The Shadow of Memory

Joan Crous turns glass, ash and the vestiges of the present into a powerful reflection on destruction and human persistence.

Foto: Yurian Quintanas
The Shadow of Memory
bonart banyoles - 12/06/26

The church of the Monastery of Sant Esteve in Banyoles is hosting L'Ombra. La città degli uomini until August 13, a monumental installation by the artist and craftsman from Banyoles, Joan Crous (Banyoles, 1962), who has been based in Bologna since the 1990s. Conceived over more than five years of work, the piece represents one of the most ambitious, personal and radical proposals of his career. The exhibition is organized by La Bombonera and the Lluís Coromina i Isern Foundation, with the support of the Girona Provincial Council and the collaboration of bonart, an institutional alliance that makes it possible for this large-format artistic proposal to be presented in a heritage space as significant as the Banyoles monastery.

The work, a large sculptural surface seven meters wide by four meters high, is made up of 770 glass paste tiles, earth and thousands of fragments modeled in sand molds. Its visual force is born from a deep reflection on the bombing of Gernika in 1937 and establishes an inevitable dialogue with the ethical and visual memory of Picasso's Guernica , in the context of the commemoration of the upcoming anniversary of that tragic historical episode.

  • Photo: Yurian Quintanas

However, Crous does not aim to represent war or reconstruct its horrors in a narrative way. The Shadow moves in a much more subtle territory: that fragile space where memory ceases to be a story to become a trace, sediment and matter. The work does not speak of the explosion, but of the silence that comes afterwards; it does not show the event, but what persists when time has passed: the remains, the absences and the shadows.

This idea takes shape through a technique developed by the artist himself, known as “envelopment”, a process of material fossilization in which abandoned objects, fragments of everyday life, dust, ashes and sediments are trapped within the transparency of glass. Deprived of their original function and often also of their recognizable identity, these elements are transformed into silent witnesses of a time that is fading away.

  • Photo: Yurian Quintanas

Joan Crous's artistic practice is thus constructed as a true archaeology of the present. Memory is not preserved through the document or the story, but emerges directly from the matter: in a crack, in an eroded surface, in a form that still preserves the imprint of what once existed.

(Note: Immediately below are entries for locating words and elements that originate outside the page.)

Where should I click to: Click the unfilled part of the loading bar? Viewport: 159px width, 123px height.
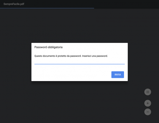tap(127, 8)
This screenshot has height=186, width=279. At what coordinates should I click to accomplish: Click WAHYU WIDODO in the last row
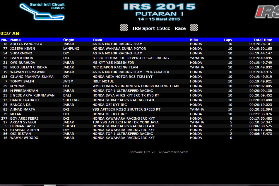coord(24,138)

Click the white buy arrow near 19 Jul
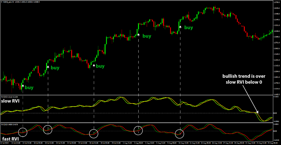pyautogui.click(x=48, y=67)
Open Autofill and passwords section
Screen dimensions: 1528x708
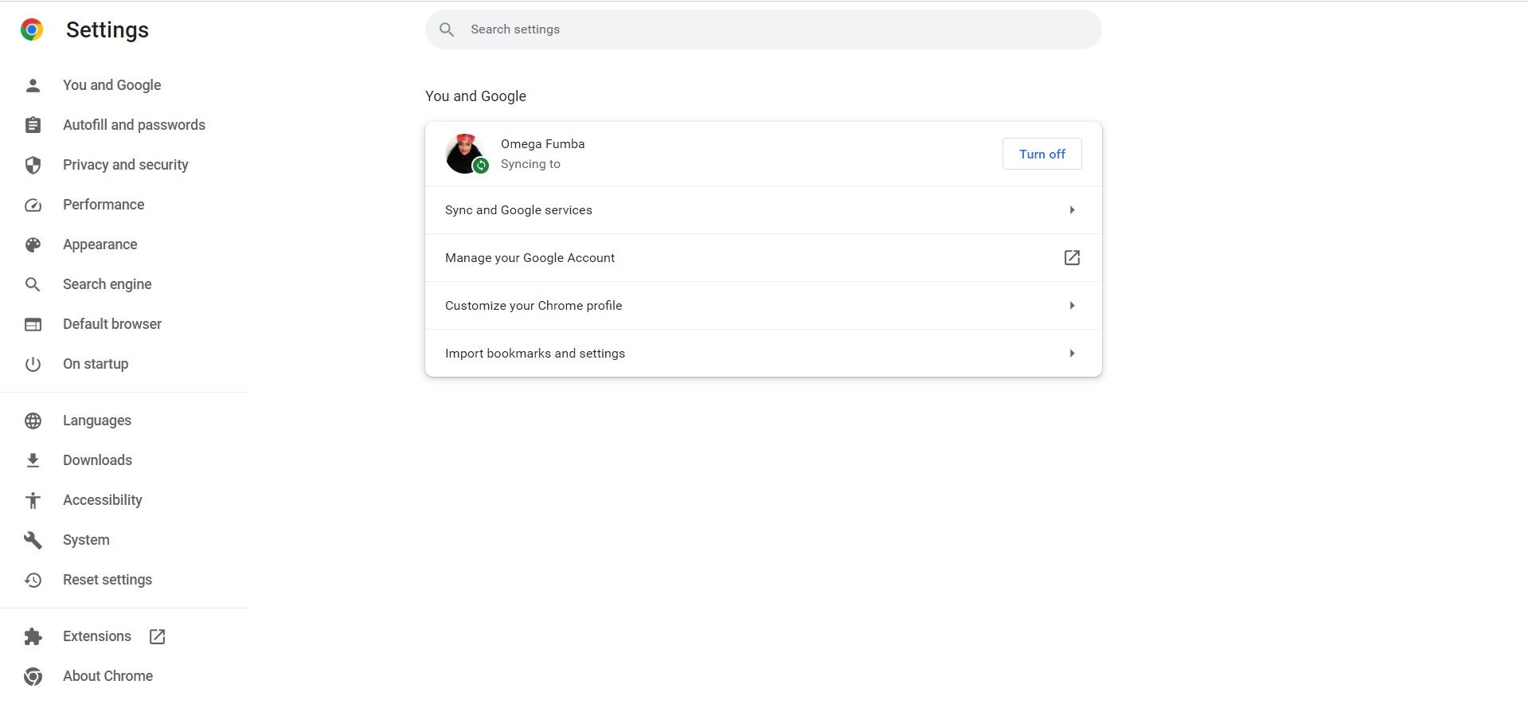click(x=134, y=125)
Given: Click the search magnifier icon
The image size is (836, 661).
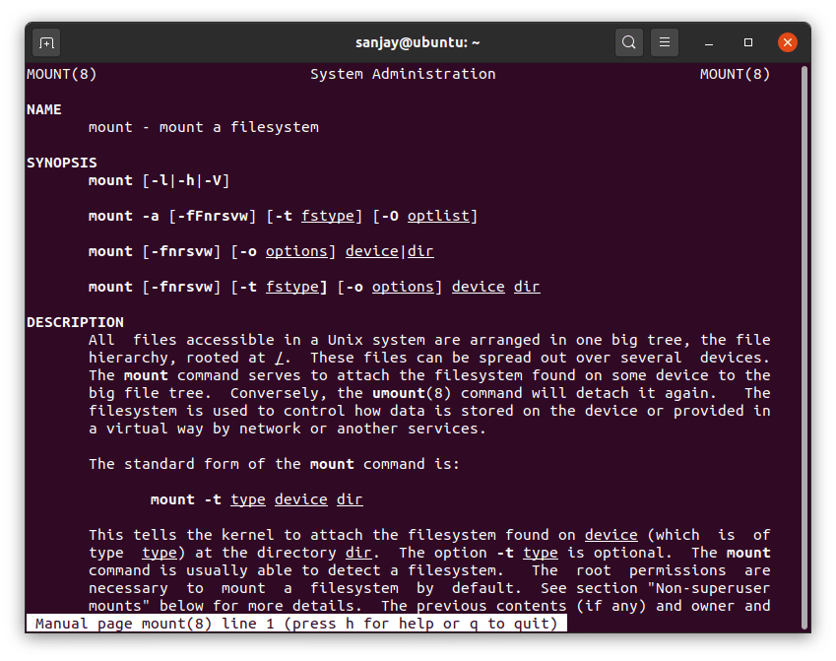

Glass dust, ash, transparencies and fractures run throughout the installation. Everything seems to speak of a reality in the process of disappearance, but the loss is never absolute. Beneath the apparently inert surface, a minimal presence still beats, a latent memory that resists the passage of time. It is in this tension between disappearance and permanence that The Shadow unfolds its most moving dimension: a poetic meditation on human fragility and on the capacity of matter to still preserve the echo of the lives that have passed through it.